Tiningnertok (Apostelen Tommelfinger, meaning 'Thumb of the Apostle') is a mountain in King Frederick VI Coast, Kujalleq municipality, southern Greenland.

This mountain is popular among mountaineers, especially its Northeast Face, but it is of difficult access for it lies in an isolated area where climatic conditions are often rough. Its granite walls are similar to Ketil's.

==Geography==
Tiningnertok is a massive 2291.48 m ultra-prominent mountain with multiple peaks at the top.

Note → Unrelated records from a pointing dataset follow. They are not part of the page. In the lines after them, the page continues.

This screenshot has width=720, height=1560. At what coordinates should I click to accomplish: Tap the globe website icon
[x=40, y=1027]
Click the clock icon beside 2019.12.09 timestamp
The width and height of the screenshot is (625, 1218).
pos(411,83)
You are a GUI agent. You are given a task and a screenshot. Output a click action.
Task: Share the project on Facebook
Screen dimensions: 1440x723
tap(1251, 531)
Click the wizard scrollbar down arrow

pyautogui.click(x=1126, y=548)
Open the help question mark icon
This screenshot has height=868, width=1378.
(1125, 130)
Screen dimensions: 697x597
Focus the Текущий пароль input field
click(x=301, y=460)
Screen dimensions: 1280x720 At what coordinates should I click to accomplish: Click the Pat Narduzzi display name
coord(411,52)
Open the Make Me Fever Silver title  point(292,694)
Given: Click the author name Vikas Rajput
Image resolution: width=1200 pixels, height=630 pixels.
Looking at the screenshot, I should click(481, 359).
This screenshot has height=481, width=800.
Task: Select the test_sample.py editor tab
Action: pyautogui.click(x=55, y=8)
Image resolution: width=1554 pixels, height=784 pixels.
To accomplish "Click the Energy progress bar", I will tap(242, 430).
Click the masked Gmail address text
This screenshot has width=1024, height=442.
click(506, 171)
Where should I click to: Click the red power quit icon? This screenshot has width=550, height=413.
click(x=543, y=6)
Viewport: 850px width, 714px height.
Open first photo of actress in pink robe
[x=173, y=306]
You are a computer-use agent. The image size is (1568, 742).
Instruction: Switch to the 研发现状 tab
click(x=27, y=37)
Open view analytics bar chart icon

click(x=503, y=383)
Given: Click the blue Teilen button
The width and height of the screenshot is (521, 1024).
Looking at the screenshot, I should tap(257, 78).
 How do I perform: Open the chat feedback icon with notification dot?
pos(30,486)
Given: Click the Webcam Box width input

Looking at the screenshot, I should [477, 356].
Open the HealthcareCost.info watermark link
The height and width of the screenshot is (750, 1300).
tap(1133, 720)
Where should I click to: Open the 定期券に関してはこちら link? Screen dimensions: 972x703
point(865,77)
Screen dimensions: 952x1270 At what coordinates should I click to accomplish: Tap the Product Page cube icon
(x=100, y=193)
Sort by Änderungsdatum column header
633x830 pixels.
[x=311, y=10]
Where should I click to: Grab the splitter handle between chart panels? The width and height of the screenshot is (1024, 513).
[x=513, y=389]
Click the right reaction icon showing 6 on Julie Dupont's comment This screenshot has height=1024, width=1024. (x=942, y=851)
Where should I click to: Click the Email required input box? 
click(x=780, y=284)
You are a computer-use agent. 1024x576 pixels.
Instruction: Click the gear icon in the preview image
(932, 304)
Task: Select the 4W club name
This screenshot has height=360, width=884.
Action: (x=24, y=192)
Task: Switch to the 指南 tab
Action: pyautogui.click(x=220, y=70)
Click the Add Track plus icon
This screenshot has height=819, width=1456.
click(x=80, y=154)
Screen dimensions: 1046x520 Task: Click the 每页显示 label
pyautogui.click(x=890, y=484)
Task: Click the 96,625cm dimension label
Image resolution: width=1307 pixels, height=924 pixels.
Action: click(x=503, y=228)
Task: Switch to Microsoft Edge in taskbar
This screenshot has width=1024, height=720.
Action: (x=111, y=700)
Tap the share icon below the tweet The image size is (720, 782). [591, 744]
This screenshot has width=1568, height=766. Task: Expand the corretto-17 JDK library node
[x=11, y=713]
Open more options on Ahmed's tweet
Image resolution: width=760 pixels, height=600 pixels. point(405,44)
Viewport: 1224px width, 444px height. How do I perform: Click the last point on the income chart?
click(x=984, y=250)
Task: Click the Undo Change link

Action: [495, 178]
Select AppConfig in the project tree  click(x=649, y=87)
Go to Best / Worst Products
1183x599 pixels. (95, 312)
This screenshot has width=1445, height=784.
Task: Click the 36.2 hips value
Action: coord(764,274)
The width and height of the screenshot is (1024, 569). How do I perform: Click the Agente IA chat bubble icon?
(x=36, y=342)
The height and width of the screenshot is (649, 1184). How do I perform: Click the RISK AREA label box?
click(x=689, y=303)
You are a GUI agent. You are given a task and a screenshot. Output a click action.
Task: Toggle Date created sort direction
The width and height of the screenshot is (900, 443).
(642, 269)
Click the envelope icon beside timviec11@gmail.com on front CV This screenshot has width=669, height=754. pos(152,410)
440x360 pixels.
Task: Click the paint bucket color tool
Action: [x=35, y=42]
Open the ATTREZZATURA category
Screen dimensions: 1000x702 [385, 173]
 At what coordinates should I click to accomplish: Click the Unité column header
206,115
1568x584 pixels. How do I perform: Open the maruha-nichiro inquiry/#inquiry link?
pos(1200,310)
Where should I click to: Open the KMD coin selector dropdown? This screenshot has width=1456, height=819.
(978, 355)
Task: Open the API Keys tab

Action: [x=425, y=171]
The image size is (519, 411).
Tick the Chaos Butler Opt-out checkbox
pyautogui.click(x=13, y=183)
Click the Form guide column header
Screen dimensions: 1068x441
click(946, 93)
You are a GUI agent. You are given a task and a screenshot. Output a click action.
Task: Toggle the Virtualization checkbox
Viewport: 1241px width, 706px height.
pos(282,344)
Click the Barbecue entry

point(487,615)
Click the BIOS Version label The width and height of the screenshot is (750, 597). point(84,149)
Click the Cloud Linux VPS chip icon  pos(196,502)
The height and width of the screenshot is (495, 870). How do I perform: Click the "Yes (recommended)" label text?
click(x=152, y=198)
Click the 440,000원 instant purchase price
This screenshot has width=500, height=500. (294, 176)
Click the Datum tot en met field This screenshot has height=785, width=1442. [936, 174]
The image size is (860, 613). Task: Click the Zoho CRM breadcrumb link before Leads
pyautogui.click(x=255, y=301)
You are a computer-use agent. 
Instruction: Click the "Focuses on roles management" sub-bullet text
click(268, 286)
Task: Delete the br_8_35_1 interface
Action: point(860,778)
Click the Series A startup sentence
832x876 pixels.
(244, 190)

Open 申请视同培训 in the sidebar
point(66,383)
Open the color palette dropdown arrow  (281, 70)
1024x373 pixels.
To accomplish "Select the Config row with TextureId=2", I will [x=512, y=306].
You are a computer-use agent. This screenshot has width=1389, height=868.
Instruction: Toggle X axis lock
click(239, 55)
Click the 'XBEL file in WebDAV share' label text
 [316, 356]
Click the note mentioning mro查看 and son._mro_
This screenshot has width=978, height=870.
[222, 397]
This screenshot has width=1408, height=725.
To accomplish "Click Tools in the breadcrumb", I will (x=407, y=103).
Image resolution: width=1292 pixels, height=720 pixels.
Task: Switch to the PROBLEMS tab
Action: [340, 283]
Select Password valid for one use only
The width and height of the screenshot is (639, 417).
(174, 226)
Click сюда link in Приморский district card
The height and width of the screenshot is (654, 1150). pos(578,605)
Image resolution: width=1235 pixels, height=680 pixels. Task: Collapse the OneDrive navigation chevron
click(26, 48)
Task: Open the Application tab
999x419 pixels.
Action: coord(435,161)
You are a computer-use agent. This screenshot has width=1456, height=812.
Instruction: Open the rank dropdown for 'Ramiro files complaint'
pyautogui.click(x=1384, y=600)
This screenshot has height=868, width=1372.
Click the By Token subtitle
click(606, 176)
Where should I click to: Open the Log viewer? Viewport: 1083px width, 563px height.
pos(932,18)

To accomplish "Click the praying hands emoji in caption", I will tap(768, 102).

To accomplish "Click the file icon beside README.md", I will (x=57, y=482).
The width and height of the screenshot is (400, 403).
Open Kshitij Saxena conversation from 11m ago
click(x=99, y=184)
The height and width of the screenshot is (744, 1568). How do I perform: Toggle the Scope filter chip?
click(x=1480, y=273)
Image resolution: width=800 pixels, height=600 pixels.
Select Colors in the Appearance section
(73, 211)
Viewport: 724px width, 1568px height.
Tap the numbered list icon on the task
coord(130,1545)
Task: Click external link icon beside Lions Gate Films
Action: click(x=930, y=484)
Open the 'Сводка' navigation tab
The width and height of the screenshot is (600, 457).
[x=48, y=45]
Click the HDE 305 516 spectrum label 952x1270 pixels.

It rises steeply from the shore east of small Tininnertooq Bay on the northern side of the middle section of Lindenow Fjord (Kangerlussuatsiaq), west of the mouth of the Nørrearm branch of the fjord. Akuliarusersuaq is another massive peak rising barely 3 km to the southeast at to a height of 1534.67 m.

==History==
The history of mountaineering in Southeast Greenland began quite recently. In 1971 members of the French Club Alpin of Paris reached the base of the Apostelen Tommelfinger by helicopter, but had to desist following a number of accidents and other problems. Two years later, in 1973, an Italian group of mountaineers also experienced failure while trying to climb this remote peak. Finally the 1976 expedition led by Frenchman Sylvain Jouty succeeded in climbing Tiningnertok.